The star performer in the year to date is undoubtedly HDFC Bank.
In the second quarter, it reported net profit up 44 percent while
its retail profit for the year to date has almost trebled.

By the end of October, its market capitalisation matched and, on
a number of days, exceeded that of ICICI.

But HDFC executive director Paresh Sukthankar said seven-year
high interest rates and a likelihood of an economic slowdown could
dent its rapid pace of loan growth.

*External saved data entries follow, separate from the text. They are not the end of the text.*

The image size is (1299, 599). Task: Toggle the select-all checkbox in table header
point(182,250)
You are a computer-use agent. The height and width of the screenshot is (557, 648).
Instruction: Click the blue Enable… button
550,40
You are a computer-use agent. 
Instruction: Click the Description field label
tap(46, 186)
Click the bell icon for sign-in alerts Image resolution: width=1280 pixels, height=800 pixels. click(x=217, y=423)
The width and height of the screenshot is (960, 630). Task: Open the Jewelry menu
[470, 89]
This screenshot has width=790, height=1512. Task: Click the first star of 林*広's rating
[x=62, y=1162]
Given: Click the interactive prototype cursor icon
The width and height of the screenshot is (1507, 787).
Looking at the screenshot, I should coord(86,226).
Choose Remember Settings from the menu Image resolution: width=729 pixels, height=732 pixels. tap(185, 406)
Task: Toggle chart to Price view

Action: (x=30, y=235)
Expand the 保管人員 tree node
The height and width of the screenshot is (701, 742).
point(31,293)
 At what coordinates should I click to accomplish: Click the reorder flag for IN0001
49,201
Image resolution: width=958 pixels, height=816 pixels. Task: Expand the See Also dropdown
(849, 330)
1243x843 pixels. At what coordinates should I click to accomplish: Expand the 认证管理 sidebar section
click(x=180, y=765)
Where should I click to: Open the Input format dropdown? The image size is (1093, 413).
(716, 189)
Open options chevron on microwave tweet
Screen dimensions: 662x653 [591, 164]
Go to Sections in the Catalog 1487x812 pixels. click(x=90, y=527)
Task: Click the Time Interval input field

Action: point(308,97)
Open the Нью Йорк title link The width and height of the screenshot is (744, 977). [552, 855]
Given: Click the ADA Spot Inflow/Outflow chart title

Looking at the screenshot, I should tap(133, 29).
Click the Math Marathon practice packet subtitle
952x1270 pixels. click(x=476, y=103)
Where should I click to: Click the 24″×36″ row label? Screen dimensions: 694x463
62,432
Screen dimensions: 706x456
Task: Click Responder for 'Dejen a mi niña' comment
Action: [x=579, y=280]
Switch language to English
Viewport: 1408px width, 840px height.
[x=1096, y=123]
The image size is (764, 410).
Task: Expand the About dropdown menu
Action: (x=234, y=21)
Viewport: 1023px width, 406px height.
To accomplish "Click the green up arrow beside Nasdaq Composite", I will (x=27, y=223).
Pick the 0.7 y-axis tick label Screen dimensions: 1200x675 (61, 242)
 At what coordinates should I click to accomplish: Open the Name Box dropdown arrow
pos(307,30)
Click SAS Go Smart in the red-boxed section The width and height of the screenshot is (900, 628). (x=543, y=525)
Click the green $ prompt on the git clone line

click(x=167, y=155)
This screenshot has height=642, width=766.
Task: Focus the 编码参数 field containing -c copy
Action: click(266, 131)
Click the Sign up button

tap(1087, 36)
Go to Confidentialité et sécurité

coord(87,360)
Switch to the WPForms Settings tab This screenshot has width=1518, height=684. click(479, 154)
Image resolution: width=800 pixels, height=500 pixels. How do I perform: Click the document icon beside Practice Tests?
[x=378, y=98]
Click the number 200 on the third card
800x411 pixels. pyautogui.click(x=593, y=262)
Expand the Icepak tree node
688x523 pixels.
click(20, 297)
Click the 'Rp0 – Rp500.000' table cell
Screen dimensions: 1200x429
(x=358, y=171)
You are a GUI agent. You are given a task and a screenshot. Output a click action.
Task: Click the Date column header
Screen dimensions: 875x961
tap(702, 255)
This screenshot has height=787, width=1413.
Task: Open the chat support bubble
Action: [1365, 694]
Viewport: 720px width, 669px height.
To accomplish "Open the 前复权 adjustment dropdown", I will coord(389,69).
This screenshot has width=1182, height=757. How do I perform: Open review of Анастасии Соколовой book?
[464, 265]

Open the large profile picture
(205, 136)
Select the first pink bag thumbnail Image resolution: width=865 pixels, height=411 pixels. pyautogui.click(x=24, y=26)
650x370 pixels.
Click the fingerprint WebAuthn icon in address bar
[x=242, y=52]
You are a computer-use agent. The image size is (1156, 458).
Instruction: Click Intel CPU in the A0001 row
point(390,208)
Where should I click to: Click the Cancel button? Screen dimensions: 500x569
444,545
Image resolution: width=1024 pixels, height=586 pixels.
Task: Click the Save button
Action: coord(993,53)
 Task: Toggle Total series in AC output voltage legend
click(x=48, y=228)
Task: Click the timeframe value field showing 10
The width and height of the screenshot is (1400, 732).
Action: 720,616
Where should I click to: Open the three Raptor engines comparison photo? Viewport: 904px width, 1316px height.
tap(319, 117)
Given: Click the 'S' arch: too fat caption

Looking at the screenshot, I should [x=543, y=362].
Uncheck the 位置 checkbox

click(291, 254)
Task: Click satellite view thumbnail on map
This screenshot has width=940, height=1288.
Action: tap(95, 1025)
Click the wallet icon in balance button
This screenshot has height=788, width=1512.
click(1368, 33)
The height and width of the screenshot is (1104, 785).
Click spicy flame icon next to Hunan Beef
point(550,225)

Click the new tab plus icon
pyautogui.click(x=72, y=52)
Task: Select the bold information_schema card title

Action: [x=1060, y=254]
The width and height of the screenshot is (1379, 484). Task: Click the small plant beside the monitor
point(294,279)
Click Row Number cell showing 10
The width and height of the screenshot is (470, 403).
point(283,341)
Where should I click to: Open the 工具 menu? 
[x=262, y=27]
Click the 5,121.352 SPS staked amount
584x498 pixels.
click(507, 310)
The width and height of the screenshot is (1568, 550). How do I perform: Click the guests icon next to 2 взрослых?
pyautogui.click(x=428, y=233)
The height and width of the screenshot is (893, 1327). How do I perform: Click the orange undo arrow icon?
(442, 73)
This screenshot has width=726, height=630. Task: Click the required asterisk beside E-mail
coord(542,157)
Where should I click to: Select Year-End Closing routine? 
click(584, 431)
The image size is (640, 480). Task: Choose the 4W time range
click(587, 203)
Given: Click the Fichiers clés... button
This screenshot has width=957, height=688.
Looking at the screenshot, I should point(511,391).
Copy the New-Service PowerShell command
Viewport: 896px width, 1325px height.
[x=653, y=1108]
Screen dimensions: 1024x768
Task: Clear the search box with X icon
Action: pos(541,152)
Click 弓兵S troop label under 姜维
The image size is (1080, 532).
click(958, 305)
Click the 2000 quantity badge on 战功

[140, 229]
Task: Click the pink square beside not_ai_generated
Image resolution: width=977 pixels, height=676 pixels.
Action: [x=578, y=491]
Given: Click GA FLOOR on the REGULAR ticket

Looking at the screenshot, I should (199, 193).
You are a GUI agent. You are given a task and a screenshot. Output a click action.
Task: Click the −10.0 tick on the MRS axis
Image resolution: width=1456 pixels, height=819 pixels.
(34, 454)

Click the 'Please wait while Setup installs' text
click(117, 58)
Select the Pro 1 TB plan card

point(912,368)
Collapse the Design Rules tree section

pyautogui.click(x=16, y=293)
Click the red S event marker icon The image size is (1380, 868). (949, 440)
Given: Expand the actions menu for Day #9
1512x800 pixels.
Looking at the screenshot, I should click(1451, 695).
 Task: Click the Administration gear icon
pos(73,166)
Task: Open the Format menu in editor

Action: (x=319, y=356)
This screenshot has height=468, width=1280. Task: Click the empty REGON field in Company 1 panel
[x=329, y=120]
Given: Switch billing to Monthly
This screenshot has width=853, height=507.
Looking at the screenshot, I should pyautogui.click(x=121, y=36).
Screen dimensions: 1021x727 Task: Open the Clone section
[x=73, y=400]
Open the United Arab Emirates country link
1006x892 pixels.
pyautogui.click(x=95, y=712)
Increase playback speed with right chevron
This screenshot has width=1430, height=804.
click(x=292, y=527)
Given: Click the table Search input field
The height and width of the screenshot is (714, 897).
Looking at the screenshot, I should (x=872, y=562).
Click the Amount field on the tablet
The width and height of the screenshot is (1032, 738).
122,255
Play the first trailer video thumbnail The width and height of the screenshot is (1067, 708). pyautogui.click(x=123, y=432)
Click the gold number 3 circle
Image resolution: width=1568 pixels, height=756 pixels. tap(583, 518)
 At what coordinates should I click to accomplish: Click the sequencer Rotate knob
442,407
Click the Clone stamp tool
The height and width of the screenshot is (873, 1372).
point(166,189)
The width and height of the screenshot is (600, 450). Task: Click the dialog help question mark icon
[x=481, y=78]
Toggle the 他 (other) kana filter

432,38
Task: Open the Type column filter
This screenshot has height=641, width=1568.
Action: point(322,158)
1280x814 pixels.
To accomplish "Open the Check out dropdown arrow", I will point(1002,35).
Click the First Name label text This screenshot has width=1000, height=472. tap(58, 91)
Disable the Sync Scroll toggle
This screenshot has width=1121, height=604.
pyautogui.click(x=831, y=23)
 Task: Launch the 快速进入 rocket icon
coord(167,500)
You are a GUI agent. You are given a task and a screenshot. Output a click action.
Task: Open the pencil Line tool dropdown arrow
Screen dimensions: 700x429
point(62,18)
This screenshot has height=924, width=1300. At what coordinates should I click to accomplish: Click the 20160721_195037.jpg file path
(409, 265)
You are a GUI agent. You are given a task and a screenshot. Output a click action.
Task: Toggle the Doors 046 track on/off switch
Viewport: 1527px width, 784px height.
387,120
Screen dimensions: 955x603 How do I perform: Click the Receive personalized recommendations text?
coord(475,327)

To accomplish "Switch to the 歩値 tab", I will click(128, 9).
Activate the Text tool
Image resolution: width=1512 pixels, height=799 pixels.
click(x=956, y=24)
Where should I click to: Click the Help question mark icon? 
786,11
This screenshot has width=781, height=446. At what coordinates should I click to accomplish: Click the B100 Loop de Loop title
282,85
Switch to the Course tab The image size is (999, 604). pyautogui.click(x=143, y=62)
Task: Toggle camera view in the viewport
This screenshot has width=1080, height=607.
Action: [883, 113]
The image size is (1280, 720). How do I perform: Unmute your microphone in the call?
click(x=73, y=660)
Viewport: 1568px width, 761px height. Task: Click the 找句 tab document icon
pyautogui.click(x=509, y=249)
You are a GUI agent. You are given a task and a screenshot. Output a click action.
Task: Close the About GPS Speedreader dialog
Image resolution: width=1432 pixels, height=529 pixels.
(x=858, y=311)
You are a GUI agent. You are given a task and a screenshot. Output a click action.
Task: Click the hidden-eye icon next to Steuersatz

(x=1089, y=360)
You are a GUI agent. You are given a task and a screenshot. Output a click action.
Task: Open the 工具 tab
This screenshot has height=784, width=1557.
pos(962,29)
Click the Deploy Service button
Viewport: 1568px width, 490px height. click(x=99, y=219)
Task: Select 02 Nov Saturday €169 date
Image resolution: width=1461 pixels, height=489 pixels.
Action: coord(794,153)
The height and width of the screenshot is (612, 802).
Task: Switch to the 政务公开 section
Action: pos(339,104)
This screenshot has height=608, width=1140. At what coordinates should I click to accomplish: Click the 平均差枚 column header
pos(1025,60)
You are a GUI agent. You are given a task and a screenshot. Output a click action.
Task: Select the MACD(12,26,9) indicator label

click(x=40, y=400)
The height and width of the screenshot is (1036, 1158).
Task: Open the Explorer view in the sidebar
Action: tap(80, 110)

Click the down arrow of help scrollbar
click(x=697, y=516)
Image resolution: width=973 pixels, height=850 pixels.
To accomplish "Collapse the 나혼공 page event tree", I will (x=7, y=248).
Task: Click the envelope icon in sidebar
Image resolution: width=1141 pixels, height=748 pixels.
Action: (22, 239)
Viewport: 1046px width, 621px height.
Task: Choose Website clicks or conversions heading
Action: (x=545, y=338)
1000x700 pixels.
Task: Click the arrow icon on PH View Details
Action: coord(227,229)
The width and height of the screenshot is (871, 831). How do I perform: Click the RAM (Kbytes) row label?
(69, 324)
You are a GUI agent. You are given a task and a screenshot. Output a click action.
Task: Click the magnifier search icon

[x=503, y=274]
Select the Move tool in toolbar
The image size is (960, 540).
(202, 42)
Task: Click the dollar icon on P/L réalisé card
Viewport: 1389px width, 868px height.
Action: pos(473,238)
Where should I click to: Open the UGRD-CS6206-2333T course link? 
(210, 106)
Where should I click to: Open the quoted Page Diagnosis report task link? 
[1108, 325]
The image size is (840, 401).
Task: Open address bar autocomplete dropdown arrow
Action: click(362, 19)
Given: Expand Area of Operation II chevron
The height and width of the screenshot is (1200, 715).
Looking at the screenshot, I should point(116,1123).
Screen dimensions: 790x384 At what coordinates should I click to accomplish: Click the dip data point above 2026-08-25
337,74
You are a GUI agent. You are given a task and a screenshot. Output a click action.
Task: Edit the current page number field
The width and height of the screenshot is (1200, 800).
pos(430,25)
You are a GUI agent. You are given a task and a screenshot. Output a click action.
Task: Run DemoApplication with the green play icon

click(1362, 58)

Its loan growth in the second
quarter remained well ahead of the industry average at 40 percent,
but down by almost half from its 79 percent increase in loan growth
in the first quarter.

According to Sukthankar, the bank’s nonperforming assets (NPAs)
had increased to 1.6 percent of loans, up from 1.4 percent, as a
result of its $2.6 billion merger with Centurion Bank of Punjab in
the first half of the year (see RBI 587).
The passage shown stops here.